Astemo develops new rare-earth-free motor that reduces resource risks
Combination of rare-earth-free magnets and synchronous reluctance motors from main drives and auxiliary drives enables a wide range of outputs

Mockup of the new motor (left: main drive stator & rotor, right: auxiliary drive rotor)

Tokyo, October 27, 2025 – Astemo, Ltd. (hereafter “Astemo”) has developed a new motor for BEVs^*1 that significantly reduces resource risks by eliminating the use of rare earth elements.^*2 Employing a synchronous reluctance motor system that generates rotational force by inducing magnetism in a rotating rotor (iron) core, it achieves high output by incorporating rare-earth-free magnets into the main drive motor, which is used continuously for propulsion. This enables the replacement of conventional permanent magnet motors in BEV drive systems, which use large amounts of rare earth elements. In this development, the main drive motor—designed to generate driving force continuously—achieved a high output of 180 kW by embedding rare-earth-free magnets. For the auxiliary drive motor used for power assist, a synchronous reluctance motor was combined to eliminate energy loss during coasting rotation, covering a total output of 315 kW. Synchronous reluctance motors are targeted for practical application around 2030, and their adoption in mass-produced vehicles would be a world first^*3.

• *1 BEV

  : Battery Electric Vehicle

• *2 The 17 elements primarily found in periods 4 through 6 of the periodic table.

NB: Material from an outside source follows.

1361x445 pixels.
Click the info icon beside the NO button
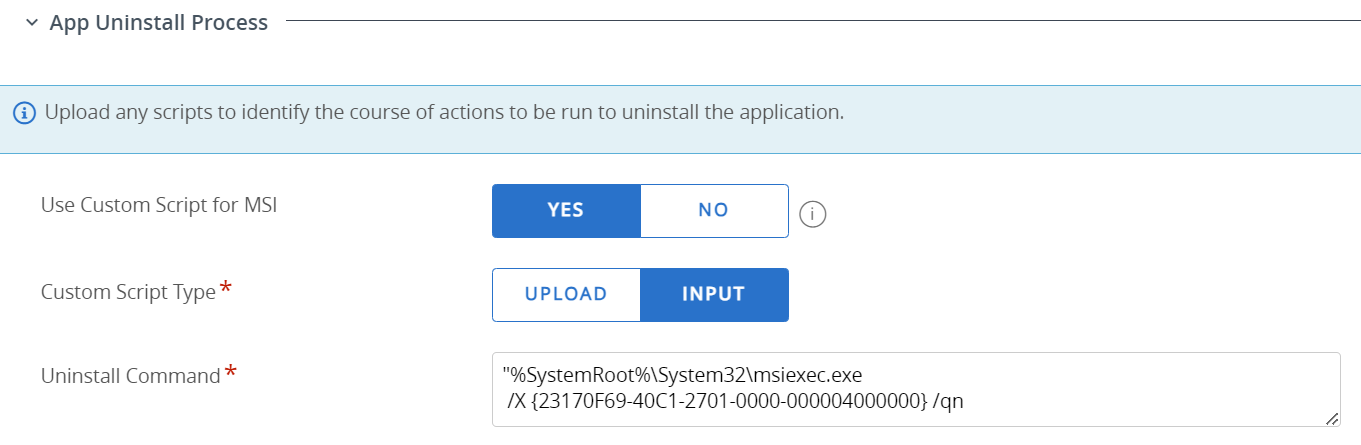click(x=813, y=213)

• *3 As of October 2025, according to Astemo.

Conventional BEV motors rely heavily on permanent magnets in the rotor—made from rare earth elements like neodymium (neodymium magnets)—to generate strong magnetic fields. However, rare earth entails significant geopolitical risks, and ensuring a stable supply has been a challenge. On the other hand, rare-earth-free ferrite magnets while readily available have a magnetic force that is one-third or less. This means the motor would need to be tripled in size to achieve the same output as conventional motors. In response, induction motors and wound field motors have been adopted, which do not use permanent magnets. However, since these use electromagnets to generate the rotor's magnetic force, they require significant amounts of copper on the rotor. With the expanding adoption of renewable energy and electric vehicles, this presents a possible resource risk for induction and wound field motors with potential copper supply shortages.

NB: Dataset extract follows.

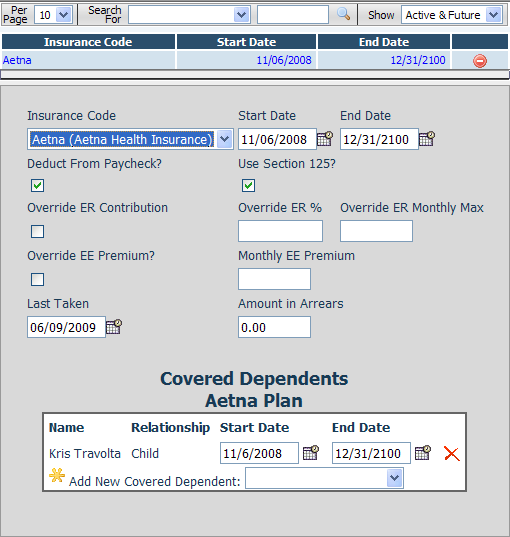Screen dimensions: 510x537
Task: Open calendar picker next to insurance Start Date
Action: coord(325,139)
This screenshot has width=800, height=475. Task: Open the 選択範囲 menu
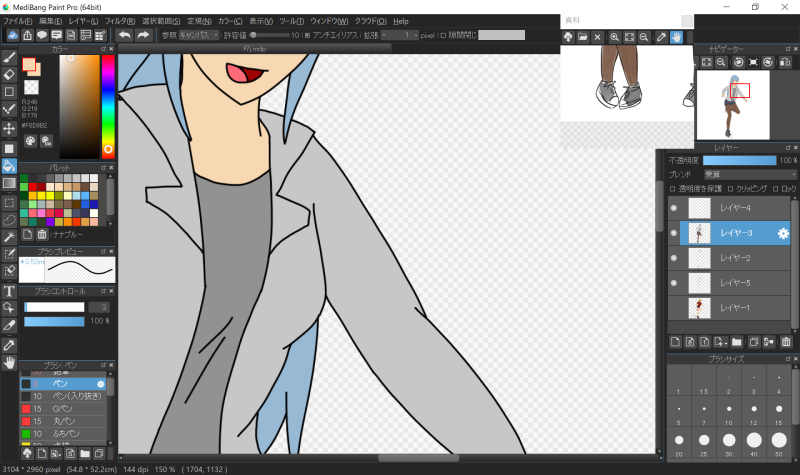coord(161,21)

Therefore, Astemo developed a new synchronous reluctance motor as a sustainable alternative. This new motor generates rotational force by utilizing differences in magnetic resistance (reluctance) based on the shape of the rotor core. By developing “a multi-layer flux” structure that divides the magnetic force transmission path into multiple layers and precisely controlling the current to form magnetic poles within the rotor core section, it can compensate for the powerful magnetic force generated by neodymium magnets. Forming magnetic poles in the rotor core requires higher current flow through the coils of the stator, which is the fixed part of the motor, posing a challenge with coil heating. Astemo has successfully suppressed increased heat generation within the motor by developing a structure that immerses the slots and ends containing the coils in cooling oil.

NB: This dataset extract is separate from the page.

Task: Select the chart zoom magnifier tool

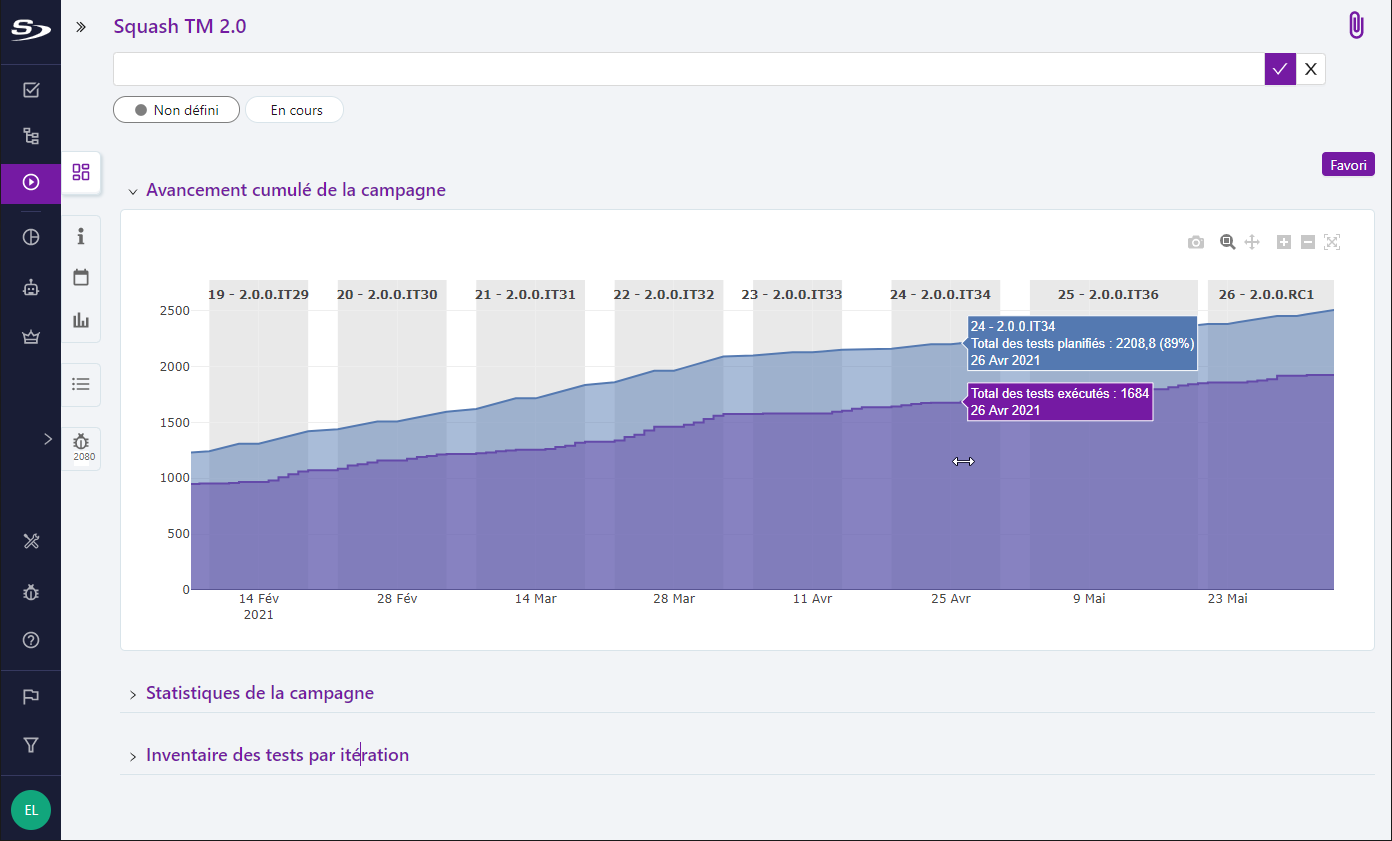Action: 1227,242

Regarding power output, for the main drive motor used continuously in BEVs, a magnet-assisted synchronous reluctance motor incorporating ferrite magnets as an auxiliary element achieves an output of 180 kW while constraining the size increase to 30 percent compared to conventional rare-earth permanent magnet motors. For the auxiliary drive motor, we developed a synchronous reluctance motor that uses no magnets at all. Since embedded magnets in the auxiliary drive can act as a braking force during coasting rotations of the main drive rotor, this would result in an energy loss. Hence, the auxiliary drive operates only when needed for power assistance up to 135 kW, curbing the overall power consumption of the entire BEV drive system.

Comparison of conventional permanent magnet motors and the new synchronous reluctance motors

The newly developed rare-earth-free motor delivers performance equivalent to conventional BEV motors while strengthening Astemo's electric powertrain portfolio. It reduces procurement risks and price volatility associated with scarcely available resources like rare earths, enabling a stable motor supply. Furthermore, by reducing energy loss across the entire BEV drive system—including both main and auxiliary drives—it curbs power consumption across a wide range of driving scenarios.

The newly developed synchronous reluctance motor will be exhibited at Japan Mobility Show 2025, held at Tokyo Big Sight from October 30, 2025.

Astemo will continue to advance technological development that enhances the value of next-generation mobility, and contribute to the realization of a sustainable society and enriched lives by providing advanced mobility solutions that are highly efficient and reduce our environmental impact.